Rising Covid-19 infection rates and chaos caused by incoherently applied accommodation bans in several German states could cause an acceleration of restructuring activity in the German hotel market, according to an expert.
Last week, Chancellor Angela Merkel and the minister presidents of the German states had decided against a lifting of the accommodation ban that had been applied in most of the German states. It had been imposed by the state governments and prohibited accommodation providers from accepting travelers from coronavirus risk areas, unless they were able to present a negative Covid-19 test result that was no older than 48 hours. In most states, courts have now temporarily suspended the ban on accommodation.
Nevertheless, according to tagesschau.de, a German national online news service, the regulation has already triggered a flood of cancellations at hotels. Experts had already expected a wave of bankruptcies in the hotel industry, which could now worsen due to the new measures taken to combat a second wave of the Covid-19 pandemic.

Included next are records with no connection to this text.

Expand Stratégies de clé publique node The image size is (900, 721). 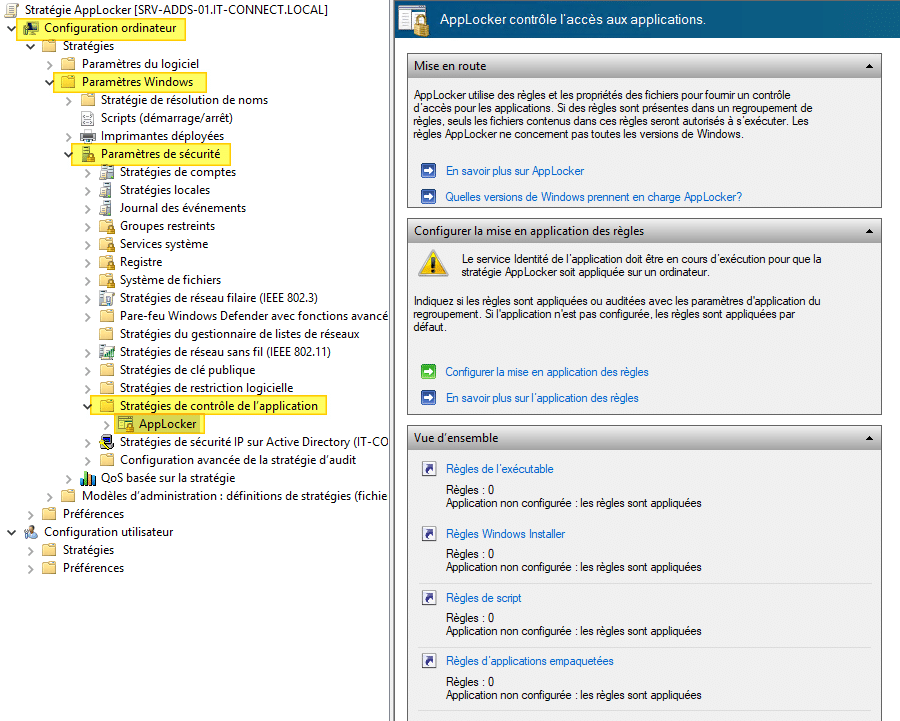87,369
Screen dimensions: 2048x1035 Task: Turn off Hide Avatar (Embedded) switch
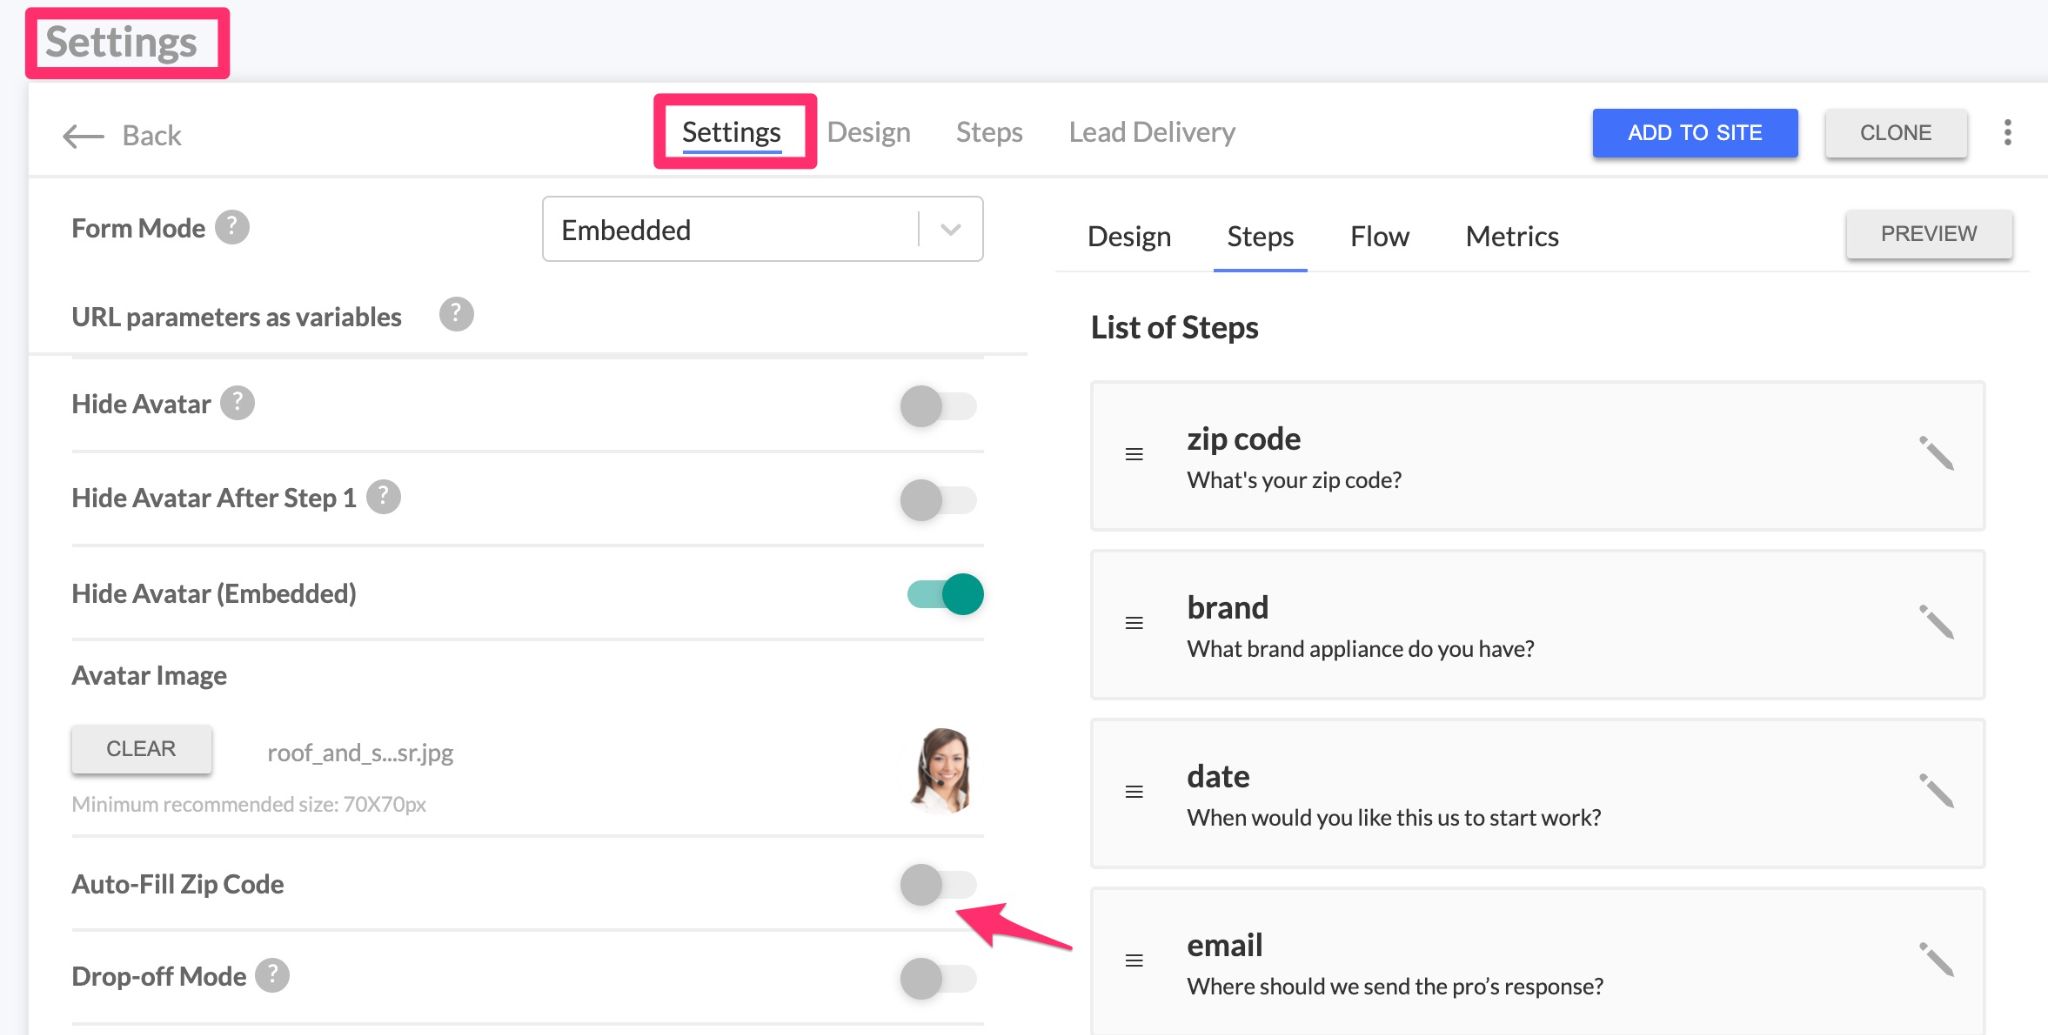(945, 594)
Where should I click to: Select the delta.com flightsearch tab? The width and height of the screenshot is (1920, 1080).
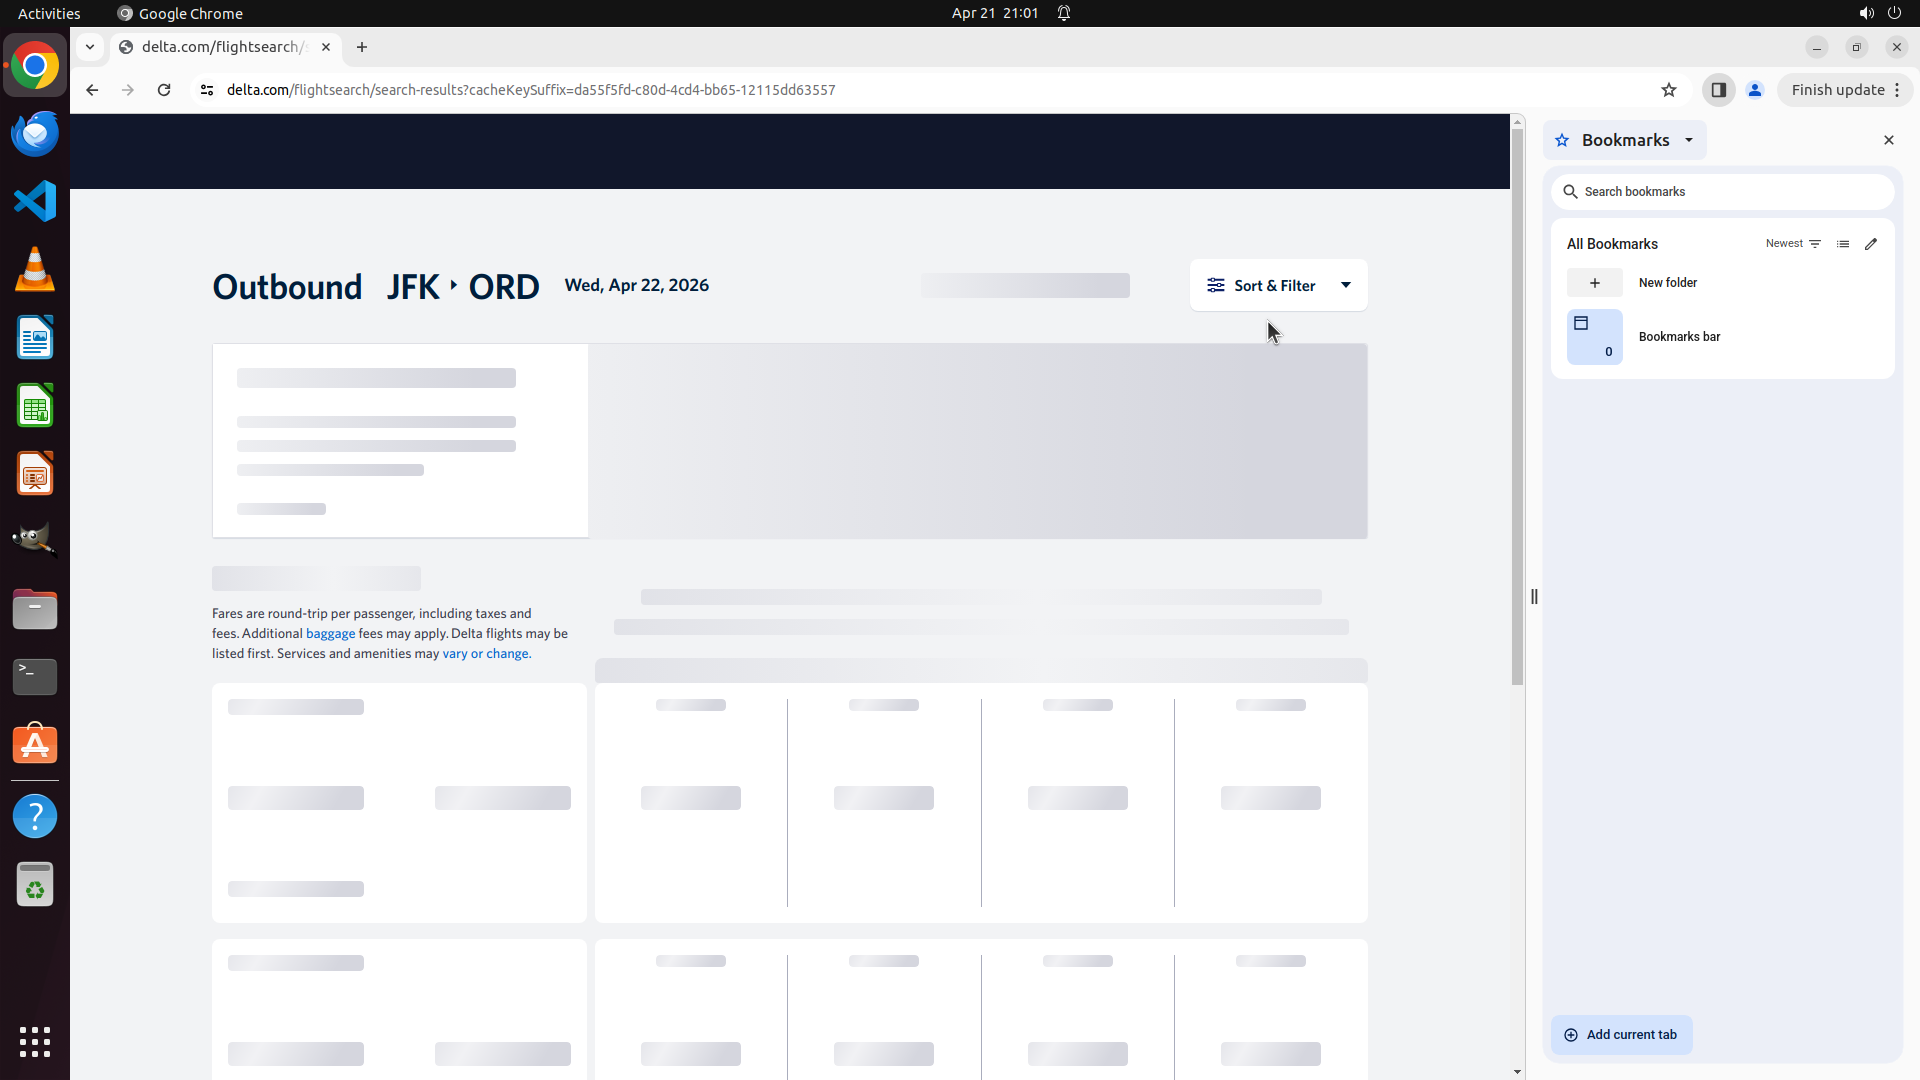[222, 47]
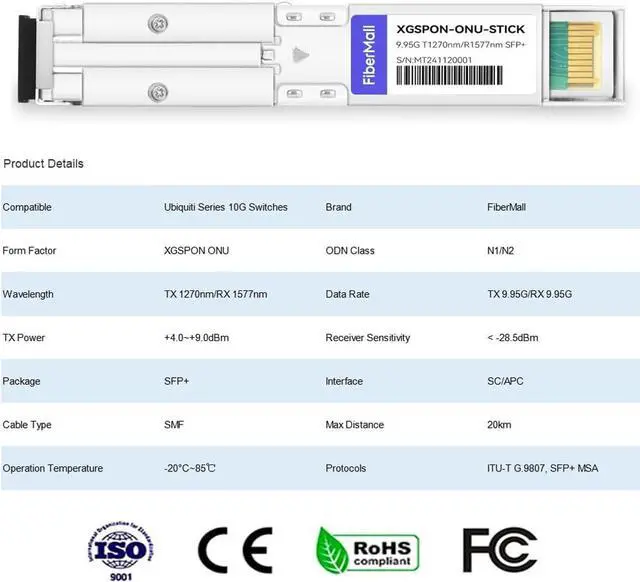640x582 pixels.
Task: Select the TX 9.95G/RX 9.95G data rate
Action: (529, 294)

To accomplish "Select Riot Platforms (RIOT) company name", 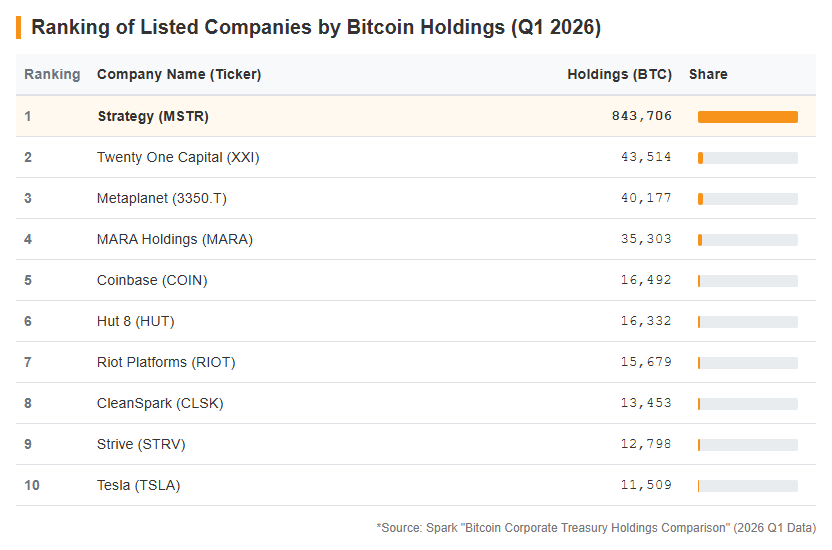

The five-star-hotel Sofitel Berlin Kurfürstendamm entered a preliminary insolvency proceeding in October. By the end of September, the forthcoming shutdown of the renowned Grandhotel Hessischer Hof in Frankfurt and Anna Hotel und Restaurant in München were announced. In all three cases, the hotel operators said that their financial difficulties had been caused by the Covid-19 crisis.
Jörn Fingerhuth, expert in hotels at Pinsent Masons, the law firm behind Out-Law, said that this can be seen as the beginning of a restructuring wave in the hotel operator market. He said it was partly caused and accelerated by losses in revenue due to the pandemic. The sector is facing many insolvencies and takeovers, Fingerhuth said: “For operators that are flexible and have built their businesses on solid financial grounds, there will be plenty of opportunities to enlarge their portfolio. On the other hand, many operators will be facing insolvency.”